You really don’t understand who you are until something is taken away from you, and I have to say, over the last few weeks, as I’ve watched my event calendar open up more and more, I’ve really begun to see what makes up the fabric of my life, and how I’ve built my therapy into my daily life.
It’s nothing new to me to understand that poetry has saved my life, time and time again, but as I’ve lost direct contact with so many friends and loved ones, so many open mic nights and community dialogues on social justice or anything really, the one thing I’ve found taking the place of that time is writing, and really poetry.

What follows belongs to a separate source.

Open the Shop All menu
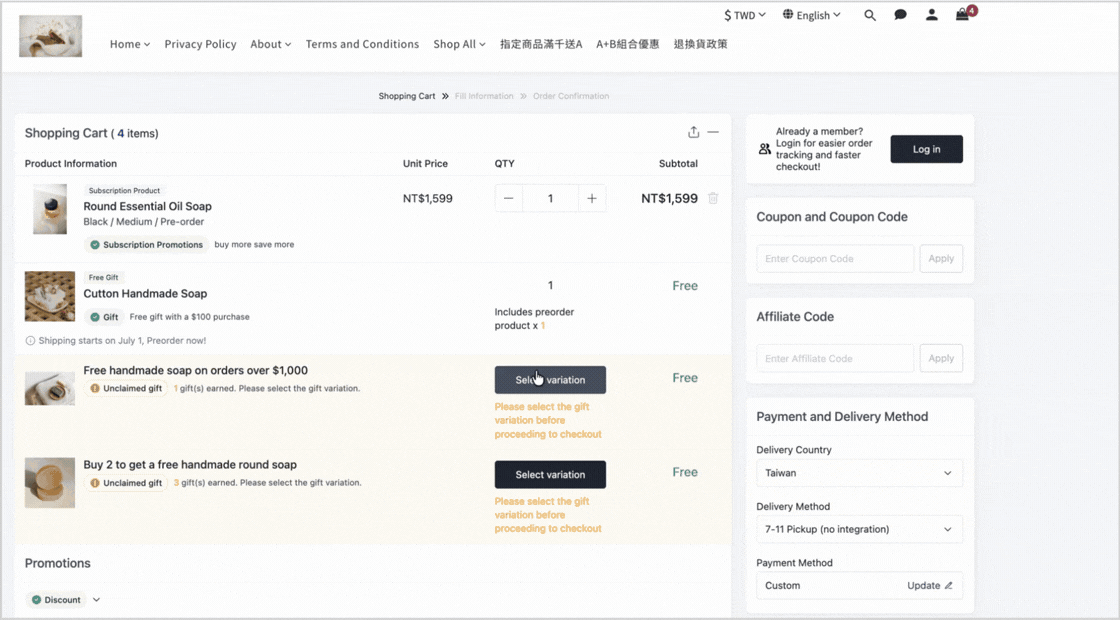This screenshot has width=1120, height=620. (x=459, y=44)
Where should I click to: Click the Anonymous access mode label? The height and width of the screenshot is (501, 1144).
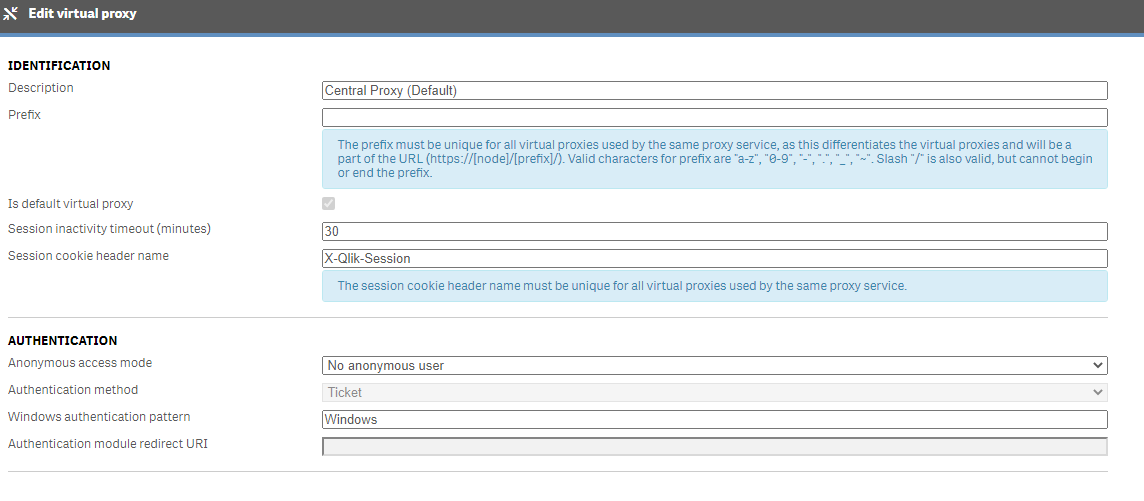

I’m cut from a different cloth then a lot of other folks. I spend a large amount of time in general just trying to understand myself. I struggle sometimes to want to socialize, probably something of an imposter syndrome, as I can’t stand the idea of acting, or of being insincere. At times, this leaves me in silence, not talking, and sometimes it leaves me feeling lonely.

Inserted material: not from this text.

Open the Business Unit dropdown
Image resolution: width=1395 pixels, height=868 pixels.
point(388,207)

This is in direct contrast with my love of people. One spring, while I was in college, I had some extra money and two weeks to kill so I took off on the road to Las Vegas. Along the way, I discovered Moab, Utah, a place that has become incredibly important to me, and eventually I arrived in Vegas. I quickly learned that it wasn’t the places that were important to me, it’s the people. It’s the experience of sharing things with people. I came to have a newfound appreciation for Anthony Bourdain, and the ideology he carried in how he traveled – find the local spots with the local people, and talk to them. The way I saw it, he had the dream job, so it was hard on me, as well as many other people, when this man I saw as someone living his truth, living his best life, took that life from himself.
As so many elements of my life have been stripped away, I’ve been feeling incredibly vulnerable, as if someone removed all of the doors to my house, and I am unable to keep the wind or strange creatures from wandering right in. I find myself feeling incredibly existential. I’ve been going to work each day to a pulmonary clinic with very few patients. As I walked down the hall today, I began to have tunnel vision and found myself wondering if I exist at all. I went to the grocery store to get lunch and the few people there seemed like set pieces, like extras on the set, coached not to make eye contact.

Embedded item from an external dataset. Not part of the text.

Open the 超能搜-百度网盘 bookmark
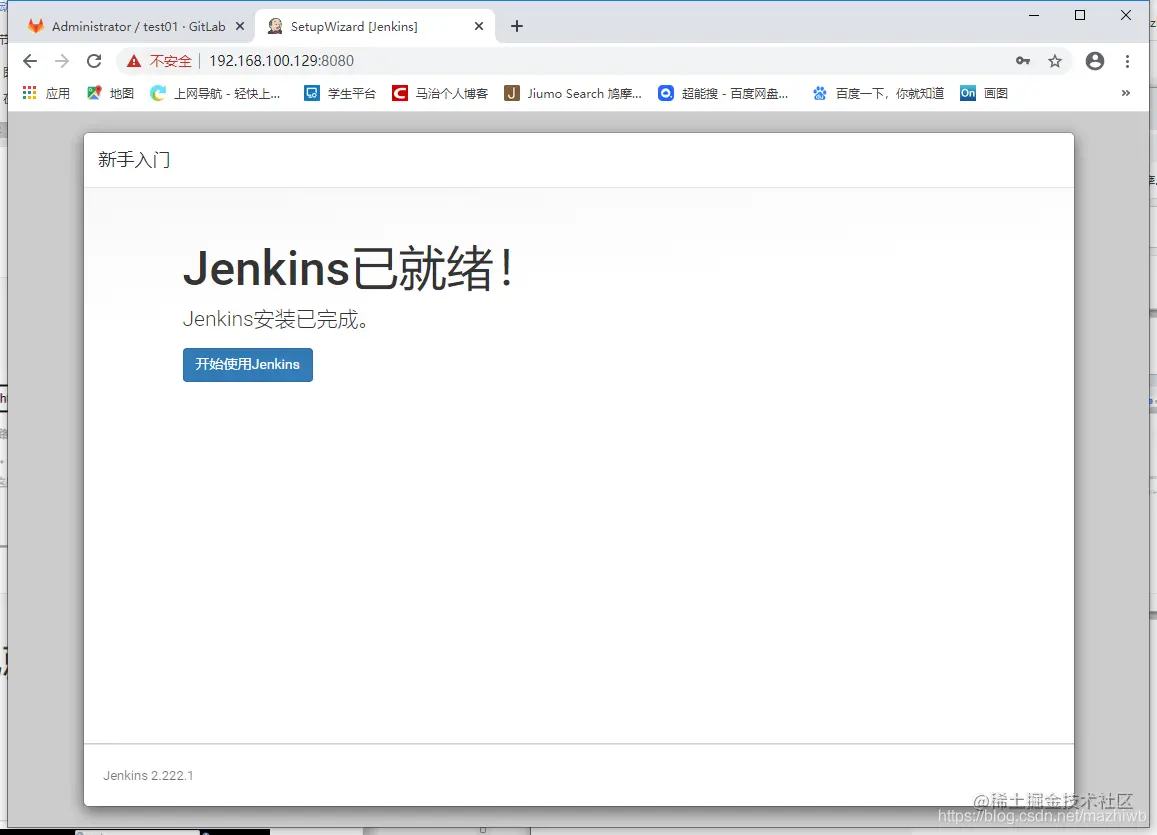The width and height of the screenshot is (1157, 835). pyautogui.click(x=724, y=93)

This all is so incredibly lonely, and strange, and it has heavily reminded me that when I walk down an asphalt road, that road is an invention. That is something that someone decided should happen. Synthesis places on top of a patch of grass. The building I write this in wasn’t always here. Obviously, this all leads to the poetry.
As I’m figuring new things out about myself, one thing seems to be a key element of who I am; dark times might be difficult for me, as for anyone, but that is where I grow best. It is the void that makes me an optimist. It is hopelessness where the poetry comes around and acts as a vessel for me to travel through to tirelessly seek hope.
When people ask me on New Year’s Eve if I had a good year, I always tell them: I always either have a good year or an important year. I don’t know if things are good right now, but I definitely believe they are important.
I hope you all find optimism, hope and poetry in this strange time.
Brice Maiurro is a poet and storyteller in Denver, Colorado.